The survey of 92 COBIS schools showed members prioritised high-quality teaching and learning, and pastoral care for their communities during a “challenging period”.
Some 90% of its international schools have offered families the opportunity to pay in instalments, while over half of respondents (58%) have frozen fees at 2019/20 levels in response to the pandemic.
“School leaders and their teams are to be commended and recognised”
Almost half have increased needs-based financial support and bursaries, while around 17% have reduced fees for the 2020/21 academic year from 2019/20 levels.
COBIS CEO Colin Bell highlighted that, while in 2019 79% of responding schools reported an increase in pupil numbers, fewer had indicated the same in 2020.
“In 2020, 46% of schools reported a decrease in pupil numbers,” he explained, compared with 32% suggesting pupil numbers had increased and 22% saying they had remained at the same level.
“66% of schools attribute the change in pupil numbers wholly or partly to Covid-19,” he said.
The changes to the way that fees are collected – such as in instalments – “reflects the financial challenges that many parents are facing in relation to the payment of school fees”, Bell noted.
Around 65% have reduced spend on other budget areas such as school trips and events.
“There is no surprise in the way that educators and support staff in COBIS schools have responded to the associated challenges of the pandemic,” Bell added.
“At every step, school leaders and their teams are to be commended and recognised for their unfaltering commitment to helping students thrive in this period of significant global challenge.”
Member schools have strengthened and adapted policies as part of their pandemic response measures, he continued.
“With the introduction of home learning via virtual tuition, polices connected to child protection and safeguarding have had to be re-evaluated and made fit for purpose.
“Safeguarding the health, safety and mental wellbeing of students and staff has also been a key focus, when considering adaptations to policies and procedures.”
School have succeeded in their focus on mental health, anxiety stress, PPE, social distancing, results of testing and tracing, and the response to regional and national government directives and restrictions, he suggested.
The survey also revealed slight changes in university destinations for 2020.
Of the total 2,243 leavers across all responding schools, 88.5% went on to higher education, with 50.2% opting to proceed to UK institutions, down slightly from 53% in 2019.

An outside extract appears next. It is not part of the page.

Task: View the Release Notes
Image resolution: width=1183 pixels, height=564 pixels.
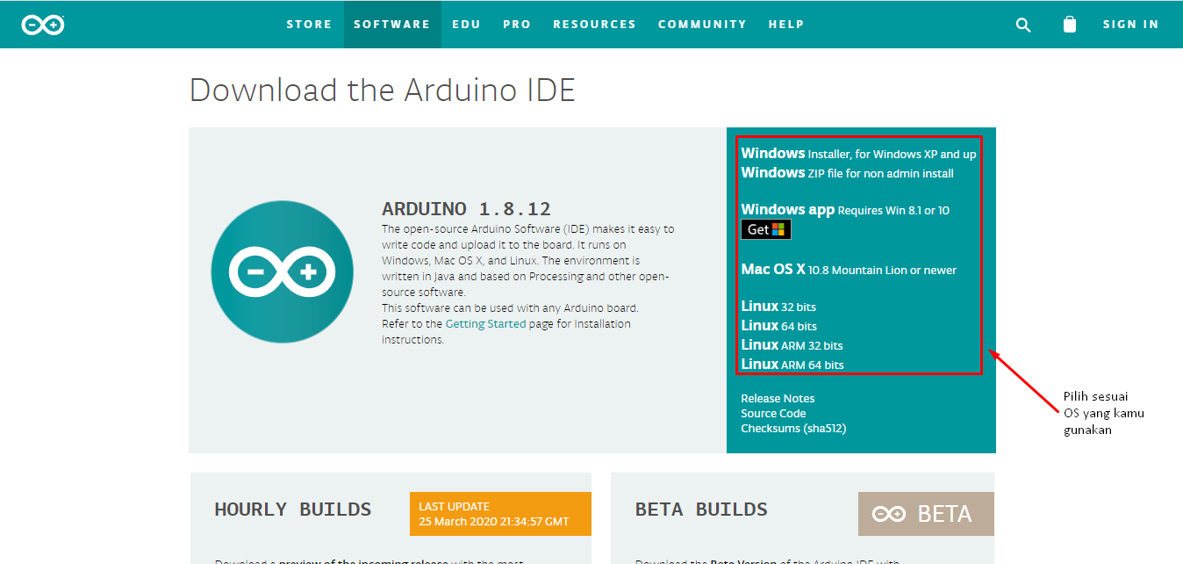Action: (x=778, y=398)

While 28% of schools suggested that Covid-19 had had an impact on leavers’ decisions regarding university destinations, 30% said the same for Brexit.

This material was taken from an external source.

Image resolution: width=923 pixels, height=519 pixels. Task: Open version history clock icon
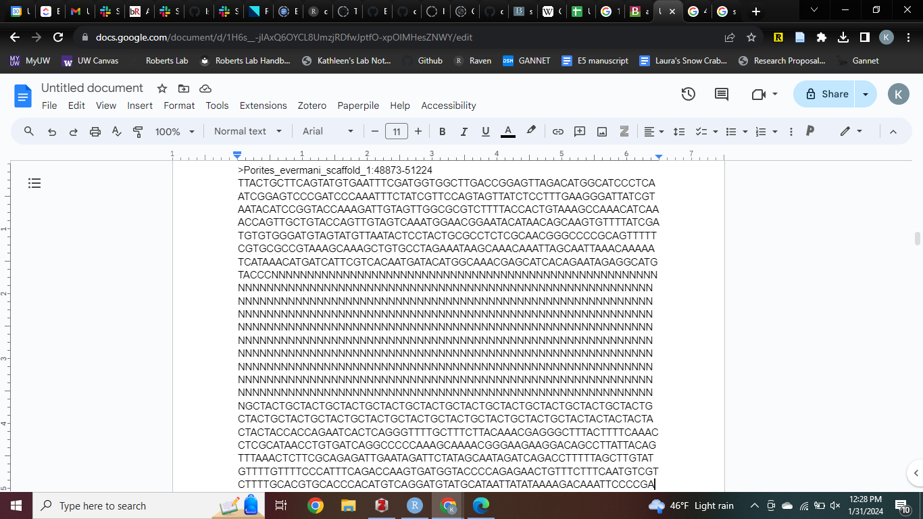click(688, 95)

Slightly more that one in five (23%) responses found that schools had reduced staffing levels, while around 21% said staffing levels had been frozen.
It is “still too early to tell how Covid-19 will really impact teacher recruitment and retention”, Bell explained, but added that the organisation is planning further research on the topic.
“In some cases, schools may find that some international teachers are choosing to return ‘home’ earlier than planned to be closer to family, but there are also schools reporting a lower number of teachers leaving or moving on, preferring stability during this period of turnover,” he said.
COBIS represents around 250 British international schools in more than 75 countries worldwide, which together teach more than 160,000 pupils and employ more than 25,000 teachers and support staff.
Some 39% of members are in Europe, followed by 23% in Africa, 20% in the Middle East, 16% in Asia and 3% in the Americas.